Strength + Ace of Cups: Emotional courage opens new love. The willingness to be vulnerable (Strength) creates space for a new emotional beginning (Ace of Cups). Powerful combination for anyone afraid to open their heart again.

The card’s advice

Strength’s advice is counterintuitive: be gentle. In a world that rewards aggression, Strength says the most powerful thing you can do is stay soft.

This doesn’t mean being passive. It means choosing compassion over control. Patience over force. Understanding over judgment. It means approaching your own fears, impulses, and wild emotions the way the woman approaches the lion — not with a weapon, but with an open hand.

You are not your worst impulses. You are the one who can meet them with love and redirect their energy. The lion doesn’t disappear — it becomes your ally.

Whatever you’re facing right now, you have the strength for it. Not the kind that punches through walls. The kind that opens locked doors with a quiet turn of the handle.

Try it yourself

The Strength Self-Trust Spread — Pull three cards after placing your hand over your heart for a full breath:

  1. What inner strength am I underestimating? — The power you have but aren’t using.
  2. What needs gentleness right now? — The area of life where force isn’t working.
  3. How do I access my courage? — The key to unlocking the strength you already possess.

Sit with these cards. Strength isn’t about reading fast or interpreting instantly. It’s about letting the answer arrive on its own timing — like a wild animal choosing to come close.

The woman on this card never raises her voice. She never needs to. And neither do you.

Frequently Asked Questions

Is Strength a yes or no card?

Yes — but through patience, not force. Strength says you have what it takes, but success comes through gentle persistence rather than aggressive action. If your question is about whether to push harder, Strength says: push softer. That's where the real power is.

What does the Strength card mean in a love reading?

Upright, Strength in love means patience, compassion, and emotional courage — the willingness to be vulnerable and stay open even when it's scary. It often signals deep trust and mutual respect. Reversed, it can indicate one partner dominating the other, or losing confidence in your own worth within a relationship.

Does the Strength card mean I'm strong enough?

Yes, always. Strength doesn't appear to tell you you're weak — it appears to remind you that your power is already there. You don't need to become stronger.
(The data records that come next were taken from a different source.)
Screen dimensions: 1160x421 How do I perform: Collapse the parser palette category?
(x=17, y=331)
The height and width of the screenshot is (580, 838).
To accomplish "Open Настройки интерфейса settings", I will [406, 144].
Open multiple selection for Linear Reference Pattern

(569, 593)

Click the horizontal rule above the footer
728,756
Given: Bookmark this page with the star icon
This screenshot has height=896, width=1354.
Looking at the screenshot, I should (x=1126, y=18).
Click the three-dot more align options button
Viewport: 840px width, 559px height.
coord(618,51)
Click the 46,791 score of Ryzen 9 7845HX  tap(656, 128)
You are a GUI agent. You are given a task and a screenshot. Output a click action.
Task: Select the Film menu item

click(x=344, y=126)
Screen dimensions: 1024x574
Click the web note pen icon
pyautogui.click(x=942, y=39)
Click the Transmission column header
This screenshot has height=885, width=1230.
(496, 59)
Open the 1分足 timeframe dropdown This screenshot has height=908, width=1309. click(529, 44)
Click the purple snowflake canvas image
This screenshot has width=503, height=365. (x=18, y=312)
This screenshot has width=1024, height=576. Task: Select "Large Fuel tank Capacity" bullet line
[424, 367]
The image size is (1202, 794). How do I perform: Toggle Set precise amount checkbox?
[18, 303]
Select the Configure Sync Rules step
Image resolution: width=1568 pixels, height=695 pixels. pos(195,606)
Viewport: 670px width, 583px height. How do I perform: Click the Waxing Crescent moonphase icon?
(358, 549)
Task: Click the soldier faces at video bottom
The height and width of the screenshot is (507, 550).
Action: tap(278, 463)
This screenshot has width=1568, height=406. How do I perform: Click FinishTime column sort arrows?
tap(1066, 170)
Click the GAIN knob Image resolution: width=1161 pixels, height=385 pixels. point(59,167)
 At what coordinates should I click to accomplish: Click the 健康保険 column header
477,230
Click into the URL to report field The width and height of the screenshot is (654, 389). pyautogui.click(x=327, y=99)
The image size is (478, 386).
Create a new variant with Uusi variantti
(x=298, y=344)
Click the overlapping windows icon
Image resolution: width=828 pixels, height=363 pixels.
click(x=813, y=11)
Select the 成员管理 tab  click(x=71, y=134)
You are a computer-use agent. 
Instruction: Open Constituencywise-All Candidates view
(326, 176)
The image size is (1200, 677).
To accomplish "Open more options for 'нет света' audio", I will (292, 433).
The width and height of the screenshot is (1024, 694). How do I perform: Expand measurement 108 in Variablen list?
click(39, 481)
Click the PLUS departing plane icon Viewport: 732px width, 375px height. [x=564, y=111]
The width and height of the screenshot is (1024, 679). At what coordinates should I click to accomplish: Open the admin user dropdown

You need to trust the strength you already have, especially the quiet kind that doesn't look like force.

What zodiac sign is the Strength card?

Leo. Strength carries Leo energy — warm, generous, courageous, and naturally commanding. But it's the evolved Leo: not the one demanding attention, but the one whose presence alone makes others feel safe. The lion on the card is literally Leo, tamed not by chains but by love.